Cependant, la révision constitutionnelle n'est pas une
voie à travers laquelle le pouvoir constituant dérivé ou
originaire peut faire n'importe quoi ou tripatouiller le texte fondamental ;
qui serait une atteinte à la constitution d'un Etat.
Bien sûr que l'existentiel de la constitution ne date
pas d'aujourd'hui, y compris le mécanisme de la révision
constitutionnel. Ce sont des notions très anciennes pouvant faciliter le
bon fonctionnement des pouvoirs public. Cette révision constitutionnelle
était mise en place en vue de faciliter également le
réaménagement du texte constitutionnel pour ne pas être
assujetti aux générations futures. Et si chaque Etat à
travers le monde avait jugé bon d'insérer cette disposition dans
sa constitution. Les Etats africains, en l'occurrence la République
Démocratique du Congo l'avait inséré dans ses lois
fondamentales qu'elle a connues depuis son accession à
l'indépendance.
Aujourd'hui, la révision constitutionnelle est
prévue dans toutes les constitutions à travers les Etats du
globe. Mais, ce mécanisme constitutionnel est envisagé ad nutum
par les gouvernants. Il est devenu une porte pouvant faciliter la destruction
ou la désacralisation de la loi fondamentale.
En Afrique, les dirigeants politiques l'ont fait un
mécanisme de la conquête, de conservation, voire de confiscation
du pouvoir politique. Comme on peut le constater, un certain nombre
d'incertitudes pèsent sur le climat juridique actuel de la constitution
en Afrique. Ce d'autant plus que si la rigidité constitutionnelle
apparait comme une notion essentiellement juridique, elle ne saurait cependant
être prise en considération en dehors de toute
référence à la notion voisine de stabilité
constitutionnelle qui relève de la science politique. La souplesse dont
font montre les constitutions africaines serait donc due, non pas à
l'absence de procédures particulières de révision, mais
à l'excessive fréquence des révisions.

::::::

» TÂCHE À RÉALISER
D'après l'extrait sur la révision constitutionnelle, à quoi serait due la souplesse des constitutions africaines ? Les entrées qui suivent n'ont aucun rapport avec l'extrait.

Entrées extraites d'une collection
::::::

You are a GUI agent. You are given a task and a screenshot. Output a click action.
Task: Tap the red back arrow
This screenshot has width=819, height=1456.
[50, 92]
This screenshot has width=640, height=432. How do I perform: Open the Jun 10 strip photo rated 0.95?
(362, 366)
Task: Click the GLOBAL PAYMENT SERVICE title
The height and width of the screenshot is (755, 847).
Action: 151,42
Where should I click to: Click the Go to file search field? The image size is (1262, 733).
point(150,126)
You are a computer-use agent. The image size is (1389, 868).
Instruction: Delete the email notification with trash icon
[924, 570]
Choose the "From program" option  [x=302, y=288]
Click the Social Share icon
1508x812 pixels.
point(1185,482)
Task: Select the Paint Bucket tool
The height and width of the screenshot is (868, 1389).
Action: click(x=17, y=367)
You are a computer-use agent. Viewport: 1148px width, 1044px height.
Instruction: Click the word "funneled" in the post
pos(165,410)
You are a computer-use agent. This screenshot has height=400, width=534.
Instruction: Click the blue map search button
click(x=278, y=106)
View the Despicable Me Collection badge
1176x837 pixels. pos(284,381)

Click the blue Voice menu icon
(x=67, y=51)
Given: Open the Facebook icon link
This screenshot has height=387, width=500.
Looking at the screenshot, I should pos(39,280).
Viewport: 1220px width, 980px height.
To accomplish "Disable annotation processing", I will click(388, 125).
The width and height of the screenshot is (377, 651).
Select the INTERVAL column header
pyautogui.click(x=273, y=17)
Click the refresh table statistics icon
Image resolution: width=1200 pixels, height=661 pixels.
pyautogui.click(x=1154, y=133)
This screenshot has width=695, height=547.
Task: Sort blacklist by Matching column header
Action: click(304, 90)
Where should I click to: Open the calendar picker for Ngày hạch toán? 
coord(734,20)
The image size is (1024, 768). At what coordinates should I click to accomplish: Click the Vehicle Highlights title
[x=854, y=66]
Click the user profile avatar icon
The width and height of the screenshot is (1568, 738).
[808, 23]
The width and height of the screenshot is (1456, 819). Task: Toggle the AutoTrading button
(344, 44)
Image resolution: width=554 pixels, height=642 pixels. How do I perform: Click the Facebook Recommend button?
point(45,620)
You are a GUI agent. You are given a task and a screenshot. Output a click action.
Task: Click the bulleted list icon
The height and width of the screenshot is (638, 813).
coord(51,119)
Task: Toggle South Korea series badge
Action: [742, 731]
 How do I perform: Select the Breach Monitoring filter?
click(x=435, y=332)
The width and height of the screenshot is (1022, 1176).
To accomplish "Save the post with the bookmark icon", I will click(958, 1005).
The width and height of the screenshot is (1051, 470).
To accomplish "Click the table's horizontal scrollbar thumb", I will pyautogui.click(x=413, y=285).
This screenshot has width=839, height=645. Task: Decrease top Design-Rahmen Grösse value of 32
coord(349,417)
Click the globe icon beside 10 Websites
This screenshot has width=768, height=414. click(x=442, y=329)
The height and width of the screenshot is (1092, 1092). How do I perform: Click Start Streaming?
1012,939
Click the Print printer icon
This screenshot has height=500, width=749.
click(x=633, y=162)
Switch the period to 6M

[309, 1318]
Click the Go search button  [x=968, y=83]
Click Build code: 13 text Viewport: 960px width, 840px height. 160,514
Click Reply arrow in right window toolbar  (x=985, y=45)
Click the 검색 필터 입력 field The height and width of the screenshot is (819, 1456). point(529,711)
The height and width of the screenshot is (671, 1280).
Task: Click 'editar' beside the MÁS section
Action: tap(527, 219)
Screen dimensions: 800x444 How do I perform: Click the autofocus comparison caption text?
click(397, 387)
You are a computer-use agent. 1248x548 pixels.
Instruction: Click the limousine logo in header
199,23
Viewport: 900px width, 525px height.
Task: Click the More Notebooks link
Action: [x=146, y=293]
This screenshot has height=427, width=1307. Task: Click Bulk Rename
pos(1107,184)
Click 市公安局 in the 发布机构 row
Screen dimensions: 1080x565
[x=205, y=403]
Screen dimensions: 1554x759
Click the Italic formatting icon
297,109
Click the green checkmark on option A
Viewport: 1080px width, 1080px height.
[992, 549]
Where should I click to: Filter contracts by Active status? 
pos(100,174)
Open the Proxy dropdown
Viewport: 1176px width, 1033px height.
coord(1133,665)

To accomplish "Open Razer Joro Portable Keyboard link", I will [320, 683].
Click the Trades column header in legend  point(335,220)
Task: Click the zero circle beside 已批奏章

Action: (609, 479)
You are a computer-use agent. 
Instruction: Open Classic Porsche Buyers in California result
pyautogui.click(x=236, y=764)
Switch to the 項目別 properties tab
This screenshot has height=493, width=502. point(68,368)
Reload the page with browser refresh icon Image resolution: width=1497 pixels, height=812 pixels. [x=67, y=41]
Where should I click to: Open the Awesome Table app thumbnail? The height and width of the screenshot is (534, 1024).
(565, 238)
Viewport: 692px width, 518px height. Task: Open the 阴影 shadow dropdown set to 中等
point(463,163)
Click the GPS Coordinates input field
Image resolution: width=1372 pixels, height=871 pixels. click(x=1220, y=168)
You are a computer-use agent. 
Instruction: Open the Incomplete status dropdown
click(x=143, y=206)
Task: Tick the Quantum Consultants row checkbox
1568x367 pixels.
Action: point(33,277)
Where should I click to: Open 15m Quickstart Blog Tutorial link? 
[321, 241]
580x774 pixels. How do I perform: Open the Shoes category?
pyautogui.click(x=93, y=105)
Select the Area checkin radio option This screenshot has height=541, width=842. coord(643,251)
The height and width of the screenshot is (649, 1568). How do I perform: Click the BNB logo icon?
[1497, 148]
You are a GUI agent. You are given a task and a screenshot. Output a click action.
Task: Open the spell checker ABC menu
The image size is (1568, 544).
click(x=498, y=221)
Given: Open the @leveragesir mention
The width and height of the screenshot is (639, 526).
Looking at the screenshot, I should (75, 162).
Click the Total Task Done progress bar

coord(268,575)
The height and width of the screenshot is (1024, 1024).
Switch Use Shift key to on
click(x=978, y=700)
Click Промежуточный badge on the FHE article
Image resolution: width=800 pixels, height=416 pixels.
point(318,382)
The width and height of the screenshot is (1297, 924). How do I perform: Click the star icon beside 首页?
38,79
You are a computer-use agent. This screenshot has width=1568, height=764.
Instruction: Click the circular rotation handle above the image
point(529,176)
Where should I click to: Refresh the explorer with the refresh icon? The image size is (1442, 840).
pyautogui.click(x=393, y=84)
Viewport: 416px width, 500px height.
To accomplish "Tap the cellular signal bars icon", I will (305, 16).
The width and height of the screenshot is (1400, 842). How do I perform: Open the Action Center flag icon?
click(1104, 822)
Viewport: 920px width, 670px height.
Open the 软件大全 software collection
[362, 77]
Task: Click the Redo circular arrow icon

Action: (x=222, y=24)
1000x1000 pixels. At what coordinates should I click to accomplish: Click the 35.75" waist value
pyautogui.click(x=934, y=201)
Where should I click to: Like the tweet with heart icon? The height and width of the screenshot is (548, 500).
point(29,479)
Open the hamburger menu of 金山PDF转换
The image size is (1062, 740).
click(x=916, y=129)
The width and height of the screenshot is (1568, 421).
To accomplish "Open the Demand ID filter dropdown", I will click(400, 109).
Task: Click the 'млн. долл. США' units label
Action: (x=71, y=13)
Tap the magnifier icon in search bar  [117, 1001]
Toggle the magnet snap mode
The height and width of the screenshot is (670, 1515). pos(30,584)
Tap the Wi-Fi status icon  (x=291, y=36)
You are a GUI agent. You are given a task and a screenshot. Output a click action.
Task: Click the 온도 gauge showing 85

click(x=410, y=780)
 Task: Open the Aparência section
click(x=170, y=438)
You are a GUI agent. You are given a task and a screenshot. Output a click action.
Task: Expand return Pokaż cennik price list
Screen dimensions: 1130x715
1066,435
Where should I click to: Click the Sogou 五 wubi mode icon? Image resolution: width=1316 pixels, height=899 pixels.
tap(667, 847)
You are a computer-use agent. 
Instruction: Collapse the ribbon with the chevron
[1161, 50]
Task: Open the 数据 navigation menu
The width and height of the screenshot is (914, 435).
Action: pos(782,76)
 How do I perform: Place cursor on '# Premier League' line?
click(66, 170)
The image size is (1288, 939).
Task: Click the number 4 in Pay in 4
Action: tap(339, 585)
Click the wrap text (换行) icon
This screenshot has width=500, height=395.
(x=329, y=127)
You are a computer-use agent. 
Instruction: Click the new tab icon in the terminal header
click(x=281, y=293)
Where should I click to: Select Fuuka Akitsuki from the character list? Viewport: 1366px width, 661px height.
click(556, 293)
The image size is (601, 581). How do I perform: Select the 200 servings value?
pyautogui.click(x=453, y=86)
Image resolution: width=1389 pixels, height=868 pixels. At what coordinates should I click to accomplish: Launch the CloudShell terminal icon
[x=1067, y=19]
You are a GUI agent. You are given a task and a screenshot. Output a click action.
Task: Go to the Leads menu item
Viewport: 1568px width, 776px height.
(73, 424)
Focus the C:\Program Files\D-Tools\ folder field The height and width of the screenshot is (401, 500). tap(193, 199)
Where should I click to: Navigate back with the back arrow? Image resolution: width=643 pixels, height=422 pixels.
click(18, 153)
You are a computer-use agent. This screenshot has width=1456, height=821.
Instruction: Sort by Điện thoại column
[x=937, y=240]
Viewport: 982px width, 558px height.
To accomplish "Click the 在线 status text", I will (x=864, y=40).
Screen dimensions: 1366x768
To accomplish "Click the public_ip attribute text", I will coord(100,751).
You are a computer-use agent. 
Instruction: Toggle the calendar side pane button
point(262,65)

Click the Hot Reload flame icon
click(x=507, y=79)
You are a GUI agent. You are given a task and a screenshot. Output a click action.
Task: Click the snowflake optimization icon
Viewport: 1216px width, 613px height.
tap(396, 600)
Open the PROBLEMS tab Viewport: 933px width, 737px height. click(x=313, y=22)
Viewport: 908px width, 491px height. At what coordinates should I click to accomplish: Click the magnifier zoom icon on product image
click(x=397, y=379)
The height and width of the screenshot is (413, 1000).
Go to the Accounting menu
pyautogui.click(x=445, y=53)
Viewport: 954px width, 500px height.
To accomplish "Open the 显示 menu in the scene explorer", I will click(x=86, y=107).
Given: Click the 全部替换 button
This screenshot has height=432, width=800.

::::::

» RÉSULTAT CORRECT
À l'excessive fréquence des révisions, et non à l'absence de procédures particulières de révision.